Firstly, it’s a benefit for an increasingly educated consumer base. Secondly, it goes between two ends of the spectrum as opposed to offering two shades of beige that even Steve Jobs would find hard to distinguish. Thirdly, it offers a position that many would find too slack (hurrah). Finally, it’s got a pragmatic approach which is vital in changing the conversation. The extreme options, a la Pole et Geometron, have pulled the conversation of geometry kicking and screaming into a better place, but it’s the pragmatist who will actually offer an option that doesn’t intimidate the end-user and will, in turn, change the conversation for good. In my mind this is what geometry adjustment should be for, to help our bikes wield a greater element of versatility.

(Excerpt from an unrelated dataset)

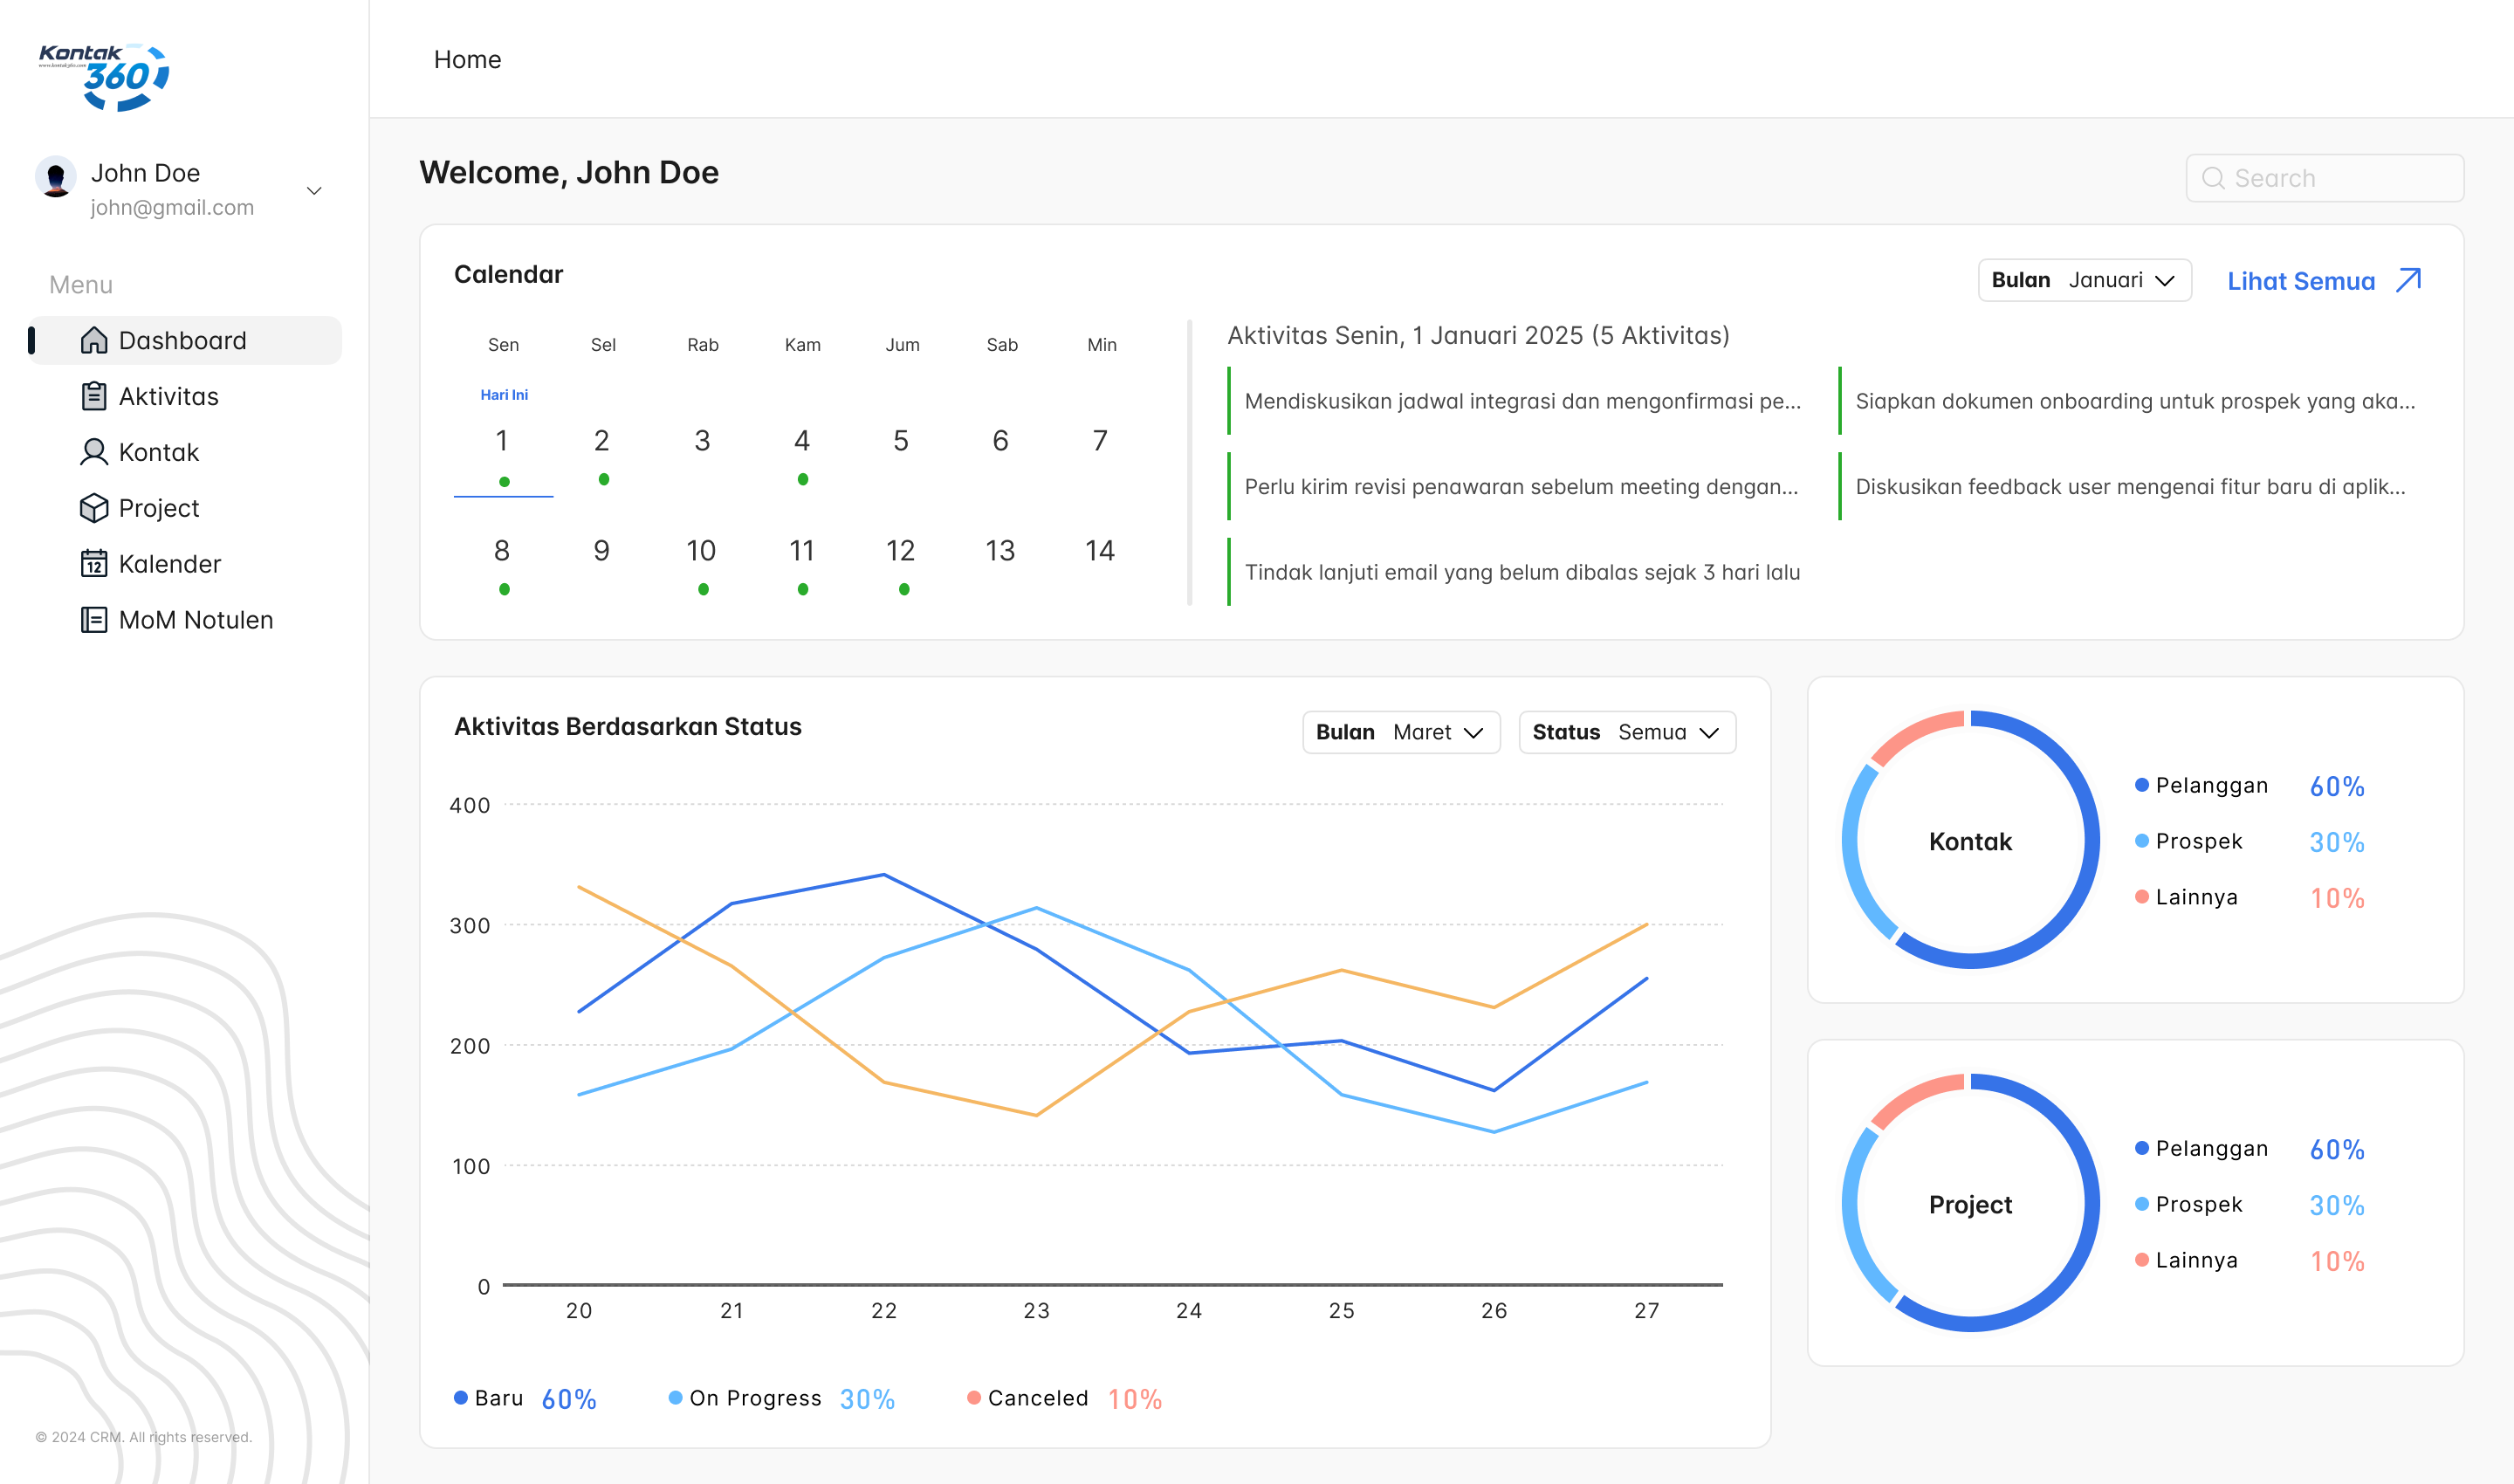Click the Kontak360 logo
This screenshot has width=2514, height=1484.
coord(105,76)

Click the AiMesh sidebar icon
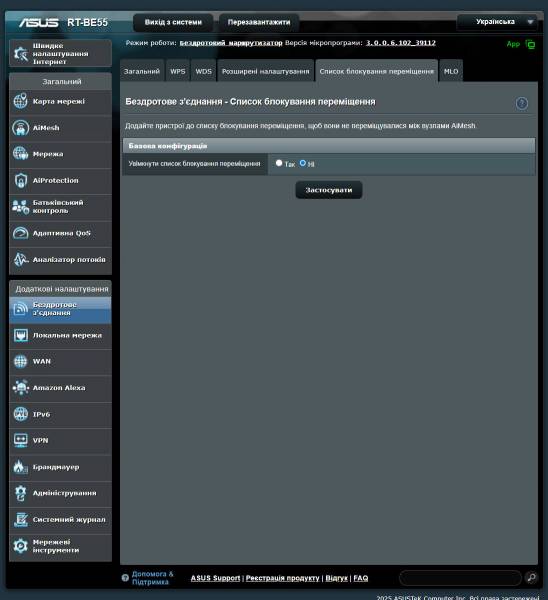(x=20, y=128)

The 2021 Stumpjumper Evo uses something of a two pronged attack to take care of geometry adjustment, but it is the headset cup that really piques my interest.

I’ve ridden so many bikes that suffer from trying to be too many things to too many people, and it risks not giving anyone the exact thing that they want. It leaves you cherry-picking ideal traits from both settings. Even bikes endowed with very good geometry sometimes have got me asking why can’t I just have the head angle of the low setting with the seat tube angle of the high? Why must we jump through these hoops? It’s not as if the brand doesn’t have control over making the bike. They can literally make a bike how they see fit. Why does the end-user always spot these things in five minutes on a bike that most likely underwent several stages of prototyping? Am I missing something?

So what do I want? Parsnips? Mullets? A mulleted parsnip? Perhaps, but moreover I would urge bike designers to place good geometry above arbitrarily adjustable geometry. To nail their colours to the mast and take more risk with bike design without being safe in the knowledge they can offload half a degree to the good if needs be. If they feel they must go down the adjustable route then at least give real options and real alternatives.